Okhttp: WebSocket API Review

Created on 12 Oct 2016  Â·  18Comments  Â·  Source: square/okhttp

I went through the WebSocket API and wrote down my thoughts. Nothing too earth-shattering, just some ideas.

  1. How should WebSockets interact with the Dispatcher? In particular should open web sockets count towards maxRequestsPerHost ? (I _think_ yes, but we should explicitly call this out.)
  2. When can I cancel a WebSocketCall? Once it’s open is that equivalent to calling WebSocket#close() ?
  3. Does isCanceled() return true after a WebSocket is closed?
  4. Do we throw an IllegalStateException if you write the socket in onOpen() ? What about sendPing() and close() ? #2905
  5. It looks like pings and the corresponding pongs are very loosely coupled. Any idea how strict the spec is? Seems weird to call out that pongs can come unsolicited. I’m really unsure about what to do with pings and pongs. My first instinct is to hide them from the API and instead offer something to send pings automatically for you on a schedule
  6. I wonder if there’s a better name for WebSocketListener. With Call we have Callback and the names are cute. Is WebSocketCallback terrible?
  7. An obnoxious idea – would it ever make sense to combine the WebSocketCall and WebSocket types? I’m getting here via the (slight) redundancy between cancel() and close(). Obviously sendMessage() would need to be a bit more clever to do something reasonable if it were invoked before onOpen() is received. Though it’s interesting to think about “fast open” where a web socket client can enqueue messages before we have confirmation that it’s all going to connect.
  8. Should it be sendMessage(RequestBody) or just send(RequestBody) or just message(RequestMessage) ? Maybe instead of sendPing(ByteString) it should be just ping(ByteString) or even ping() ? #2904
websockets

Most helpful comment

For 5: I would like to expose the ping pong api.Because this is very helpful to keep your websocket connected and reconnect when meet with network issue or something else.The WebSocketListener onClose method isn't reliable in practice.

All 18 comments

  1. Sure
  2. Before onOpen only. We could send a "going away" close if it was opened but it becomes weird with interactions to WebSocket is canceling a reader close such that subsequent calls to WebSocket should ISE or do we treat it like a peer close where subsequent calls just IOE?
  3. No. Only on user cancel currently.
  4. Ideally we disallow writes on the reader thread entirely. currently you can write in onOpen and any listener callback
  5. We can hide the API iff we ship with auto-pings. i'm still willing to bet exposing it is the first issue filed after the release though.
  6. I think we decided listener because it was long-lived instead of a callback which is a single invocation
  7. Wasn't the initial version like this? I can't remember. I think it would ISE if you tried to do something before connected. My biggest concern is that no matter what the application has to wait for the open callback so why not prevent them from sending anything with the type system instead of with runtime checks.
  8. Probably since close() sends something as well.

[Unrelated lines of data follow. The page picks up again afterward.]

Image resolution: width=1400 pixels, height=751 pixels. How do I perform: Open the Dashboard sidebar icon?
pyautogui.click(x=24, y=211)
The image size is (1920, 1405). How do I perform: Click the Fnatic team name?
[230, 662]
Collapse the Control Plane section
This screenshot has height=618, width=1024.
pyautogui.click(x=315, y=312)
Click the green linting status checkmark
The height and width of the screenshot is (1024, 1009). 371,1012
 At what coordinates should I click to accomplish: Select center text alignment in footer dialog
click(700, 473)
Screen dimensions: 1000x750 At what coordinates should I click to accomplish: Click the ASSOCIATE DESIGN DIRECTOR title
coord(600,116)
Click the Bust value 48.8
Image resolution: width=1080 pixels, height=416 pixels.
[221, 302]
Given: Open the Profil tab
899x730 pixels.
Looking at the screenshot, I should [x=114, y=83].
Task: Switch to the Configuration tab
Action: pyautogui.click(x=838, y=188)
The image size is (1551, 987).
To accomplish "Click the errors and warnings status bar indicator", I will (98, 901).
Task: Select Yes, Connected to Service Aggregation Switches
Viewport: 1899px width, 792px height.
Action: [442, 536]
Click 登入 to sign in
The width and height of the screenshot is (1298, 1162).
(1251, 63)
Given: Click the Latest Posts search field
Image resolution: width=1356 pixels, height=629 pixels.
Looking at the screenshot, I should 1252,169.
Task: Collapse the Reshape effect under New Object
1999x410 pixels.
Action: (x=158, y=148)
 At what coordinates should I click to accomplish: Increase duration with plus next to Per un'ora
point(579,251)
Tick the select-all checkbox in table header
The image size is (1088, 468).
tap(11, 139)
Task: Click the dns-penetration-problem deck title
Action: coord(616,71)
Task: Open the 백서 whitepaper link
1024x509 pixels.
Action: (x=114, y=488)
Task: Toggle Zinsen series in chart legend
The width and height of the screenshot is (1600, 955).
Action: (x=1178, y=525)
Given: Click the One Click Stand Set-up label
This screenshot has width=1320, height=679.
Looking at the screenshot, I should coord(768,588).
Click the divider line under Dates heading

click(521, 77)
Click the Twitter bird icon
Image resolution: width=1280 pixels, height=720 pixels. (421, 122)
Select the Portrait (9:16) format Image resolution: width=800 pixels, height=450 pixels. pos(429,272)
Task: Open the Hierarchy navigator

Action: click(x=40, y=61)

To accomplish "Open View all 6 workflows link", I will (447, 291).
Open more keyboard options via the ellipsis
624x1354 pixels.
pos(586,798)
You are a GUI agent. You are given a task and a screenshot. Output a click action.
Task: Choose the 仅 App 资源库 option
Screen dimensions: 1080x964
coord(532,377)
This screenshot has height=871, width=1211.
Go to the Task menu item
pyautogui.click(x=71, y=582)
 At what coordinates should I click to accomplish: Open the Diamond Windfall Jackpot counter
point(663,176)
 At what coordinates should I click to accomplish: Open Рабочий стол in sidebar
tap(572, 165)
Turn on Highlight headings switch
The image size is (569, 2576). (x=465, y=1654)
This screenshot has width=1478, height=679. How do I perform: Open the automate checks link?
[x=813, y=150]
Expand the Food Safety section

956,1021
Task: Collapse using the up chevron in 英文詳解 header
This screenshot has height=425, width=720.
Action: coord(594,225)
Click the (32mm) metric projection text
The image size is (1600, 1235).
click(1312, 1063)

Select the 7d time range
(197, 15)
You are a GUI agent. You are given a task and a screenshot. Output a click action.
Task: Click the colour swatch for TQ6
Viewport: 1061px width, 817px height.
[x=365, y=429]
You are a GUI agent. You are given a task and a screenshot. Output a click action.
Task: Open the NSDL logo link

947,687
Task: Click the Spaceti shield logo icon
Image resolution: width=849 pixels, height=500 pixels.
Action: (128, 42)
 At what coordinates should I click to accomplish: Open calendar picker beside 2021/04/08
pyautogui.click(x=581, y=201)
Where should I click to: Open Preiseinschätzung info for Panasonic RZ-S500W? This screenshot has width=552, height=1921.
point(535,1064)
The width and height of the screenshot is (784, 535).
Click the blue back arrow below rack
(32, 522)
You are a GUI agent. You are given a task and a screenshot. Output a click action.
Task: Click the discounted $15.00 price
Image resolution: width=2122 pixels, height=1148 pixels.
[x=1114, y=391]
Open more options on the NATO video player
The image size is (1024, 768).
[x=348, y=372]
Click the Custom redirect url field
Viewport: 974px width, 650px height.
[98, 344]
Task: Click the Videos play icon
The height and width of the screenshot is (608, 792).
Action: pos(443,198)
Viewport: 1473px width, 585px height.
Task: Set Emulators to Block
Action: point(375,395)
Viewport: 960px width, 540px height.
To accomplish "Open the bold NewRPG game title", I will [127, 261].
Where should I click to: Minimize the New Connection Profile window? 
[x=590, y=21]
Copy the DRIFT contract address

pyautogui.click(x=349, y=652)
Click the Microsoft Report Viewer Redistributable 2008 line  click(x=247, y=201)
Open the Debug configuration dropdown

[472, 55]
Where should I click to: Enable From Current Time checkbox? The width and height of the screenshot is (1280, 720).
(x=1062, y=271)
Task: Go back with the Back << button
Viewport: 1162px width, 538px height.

Leaning more and more towards a no on 7.

A WebSocketCall is representation of a unit of work that you trigger once and the result of that work becomes WebSocket in the same way as you would Call and get Response.

I’ve got a different approach on 7. A Response is _almost_ a value object. It would be completely except that streaming body is an necessary optimization.

But a WebSocket is a service object. It’s closer to Call because it’s live and interactive. And so I think it’s interesting to contemplate having a single interactive thing rather than one that produces the other.

The type system consequences are super interesting. If you’re building a chat app you need a little state machine to move messages from the user to the websocket. Presumably this is tough work because you need to keep track everything until it has been acknowledged. But do you want to enqueue messages before the websocket is open? Maybe? And for us do we want to optimistically transmit such messages?

I’m flexible on this but I think it’s probably the most interesting API we’ve seen in a long time.

Answered without looking at other answers at all (to get that natural reaction)...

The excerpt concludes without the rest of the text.